Mollo tutto, cambio vita e me la godo!
Nei
Paesi anglosassoni il fenomeno è già stato studiato. Si chiama
"downshifting", parola che letteralmente vuol dire scalare la marcia,
rallentare. Nel nostro caso si potrebbe tradurre così: lavoro meno,
guadagno meno, ho più tempo libero...
Già, infatti tenere il piede premuto sull'acceleratore e
andare a 200 all'ora dopo un po' stanca. Meglio allora frenare di botto
e cambiare vita. Simone Perotti, 43 anni, l'ha fatto. Dopo aver
esercitato con la massima diligenza la complicata professione di
manager per ben 19 anni, un bel giorno ha mollato tutto. Ha lasciato
Milano e oggi si ritrova a vivere a La Spezia, a respirare l'odore del
mare, a scrivere, navigare, sistemare barche, vendere le sue sculture e
soprattutto a rispondere fino alle 4 di mattina alle migliaia di email
che ogni giorno gli arrivano.
Niente più stipendio, almeno non più quello di un tempo, nè il ruolo
sociale che essere manager gli conferiva. Piena rinuncia anche ai
vantaggi del mestiere, come per esempio il fatto di non aver mai
comprato un telefonino in vita sua, o di non aver mai pagato un
collegamento Internet. Simone Perotti in Adesso Basta (Chiarelettere, pagg. 195, euro 14),
ha deciso di raccontare a tutti la sua esperienza, divenuta ormai un
vero e proprio fenomeno sociale. Il libro, presentato nella sede romana
dell'Associazione della Stampa estera alla presenza dell'autore, di
Maarten van Aalderen, presidente dell'associazione e del sociologo
Domenico De Masi, è già alla sua terza ristampa, e in 20 giorni ha già
venduto 20.000 copie.
"Questo libro - spiega Perotti - sta vendendo più di Umberto Eco. Sarà
perchè inquadra un fenomeno generazionale. Tutti quelli della mia età,
venuti dopo i capelli lunghi e l'isola di Wight, hanno vissuto
un'adolescenza malata, che imponeva lo studio, ottimi risultati in
tempi brevi, un lavoro invidiabile, soldi, successo, carriera. E ora,
dopo aver ottenuto tutto questo, ci ritroviamo col mal di stomaco e
abbiamo deciso di fare outing. E' un malessere, questo - prosegue
l'autore - che coinvolge chi ha un'età compresa tra i 35 e i 50 anni,
per intenderci tutta gente che ora sta messa proprio male".

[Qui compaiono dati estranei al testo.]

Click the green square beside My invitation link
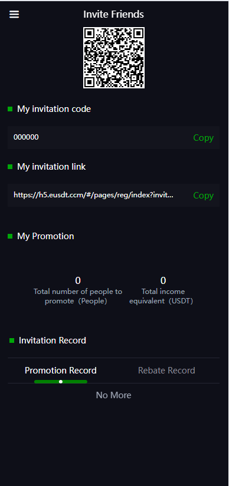Screen dimensions: 229x486 pyautogui.click(x=10, y=167)
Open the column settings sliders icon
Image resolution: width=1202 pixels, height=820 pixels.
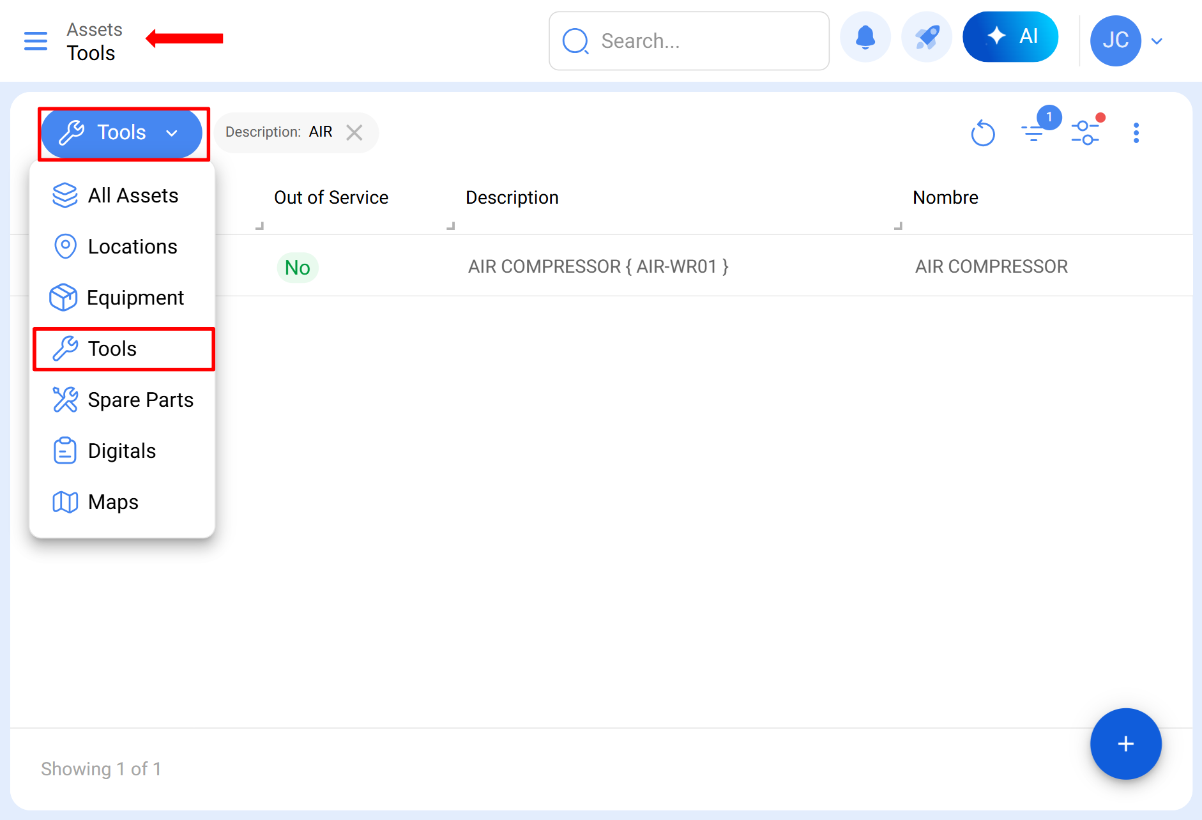1085,133

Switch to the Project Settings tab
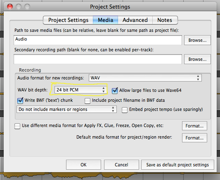[68, 20]
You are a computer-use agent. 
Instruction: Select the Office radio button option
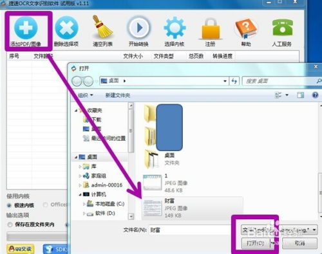(x=45, y=204)
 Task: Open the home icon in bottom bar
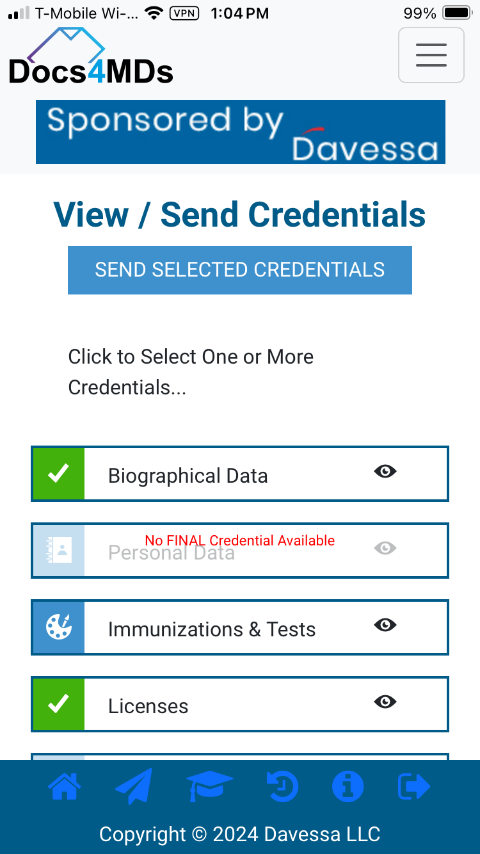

"Lavorare stanca", per citare Cesare Pavese. "Le aziende ti spremono
senza alcuna pietà - sottolinea - e ti mettono alla porta al primo
sbaglio. Tirano talmente tanto la corda che alla fine si spezza. Nel
senso che arrivi a un punto in cui non ce la fai più a continuare così
e senti che vuoi finalmente perdere tempo".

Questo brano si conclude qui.